[start WORKING DATA]

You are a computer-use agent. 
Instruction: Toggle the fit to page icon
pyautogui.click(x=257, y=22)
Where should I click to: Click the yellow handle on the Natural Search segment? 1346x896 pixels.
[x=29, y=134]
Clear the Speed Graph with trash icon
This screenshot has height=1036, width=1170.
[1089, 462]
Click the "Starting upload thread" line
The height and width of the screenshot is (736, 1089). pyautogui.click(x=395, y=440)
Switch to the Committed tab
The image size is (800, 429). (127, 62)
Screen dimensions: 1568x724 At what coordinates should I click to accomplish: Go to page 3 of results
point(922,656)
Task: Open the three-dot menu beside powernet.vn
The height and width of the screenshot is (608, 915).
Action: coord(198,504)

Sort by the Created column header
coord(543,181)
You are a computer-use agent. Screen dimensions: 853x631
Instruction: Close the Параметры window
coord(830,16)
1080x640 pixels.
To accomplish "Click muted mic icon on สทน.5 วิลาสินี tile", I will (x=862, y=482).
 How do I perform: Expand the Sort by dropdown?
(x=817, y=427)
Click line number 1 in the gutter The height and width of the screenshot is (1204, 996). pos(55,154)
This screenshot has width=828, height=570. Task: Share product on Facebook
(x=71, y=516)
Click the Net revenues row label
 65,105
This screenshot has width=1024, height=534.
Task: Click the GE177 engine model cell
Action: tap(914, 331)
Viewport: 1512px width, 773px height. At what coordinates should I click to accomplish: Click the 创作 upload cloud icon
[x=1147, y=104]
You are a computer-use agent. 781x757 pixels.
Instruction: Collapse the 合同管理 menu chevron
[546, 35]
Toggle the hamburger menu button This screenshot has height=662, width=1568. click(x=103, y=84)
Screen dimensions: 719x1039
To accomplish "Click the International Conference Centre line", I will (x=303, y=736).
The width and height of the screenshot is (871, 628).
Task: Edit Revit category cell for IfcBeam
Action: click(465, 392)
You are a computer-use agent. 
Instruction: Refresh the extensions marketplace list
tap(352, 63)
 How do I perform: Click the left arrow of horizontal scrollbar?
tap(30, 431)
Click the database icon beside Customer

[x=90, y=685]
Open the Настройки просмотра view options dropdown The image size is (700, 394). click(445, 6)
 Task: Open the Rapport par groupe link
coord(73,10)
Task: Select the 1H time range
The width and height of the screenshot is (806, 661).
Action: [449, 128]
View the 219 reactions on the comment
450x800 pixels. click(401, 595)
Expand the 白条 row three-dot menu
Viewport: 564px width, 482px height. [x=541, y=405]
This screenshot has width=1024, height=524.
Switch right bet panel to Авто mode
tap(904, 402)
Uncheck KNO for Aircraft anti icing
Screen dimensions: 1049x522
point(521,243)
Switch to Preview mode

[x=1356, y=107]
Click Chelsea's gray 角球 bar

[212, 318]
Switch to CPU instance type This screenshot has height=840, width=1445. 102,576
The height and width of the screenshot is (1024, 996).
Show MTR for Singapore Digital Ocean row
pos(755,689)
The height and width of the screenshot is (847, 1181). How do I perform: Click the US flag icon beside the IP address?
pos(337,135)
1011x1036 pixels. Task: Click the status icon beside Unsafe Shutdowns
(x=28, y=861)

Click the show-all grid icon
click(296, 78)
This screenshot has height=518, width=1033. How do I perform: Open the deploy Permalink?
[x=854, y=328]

[end WORKING DATA]

GOAL: Scale the entries starting with the line that contains "Task: Open the three-dot" and going on through the line that contains "Click line number", giving only those lines. Write them out again in full with the requests included, multiplying every number in the answers, such as the click coordinates, by 1.3 and rounding to whole numbers, with halves rounded up.

CORRECT RESPONSE:
Task: Open the three-dot menu beside powernet.vn
The height and width of the screenshot is (608, 915).
Action: coord(257,655)

Sort by the Created column header
coord(706,235)
You are a computer-use agent. Screen dimensions: 853x631
Instruction: Close the Параметры window
coord(1079,21)
1080x640 pixels.
To accomplish "Click muted mic icon on สทน.5 วิลาสินี tile", I will (x=1121, y=627).
 How do I perform: Expand the Sort by dropdown?
(x=1062, y=555)
Click line number 1 in the gutter The height and width of the screenshot is (1204, 996). pos(72,200)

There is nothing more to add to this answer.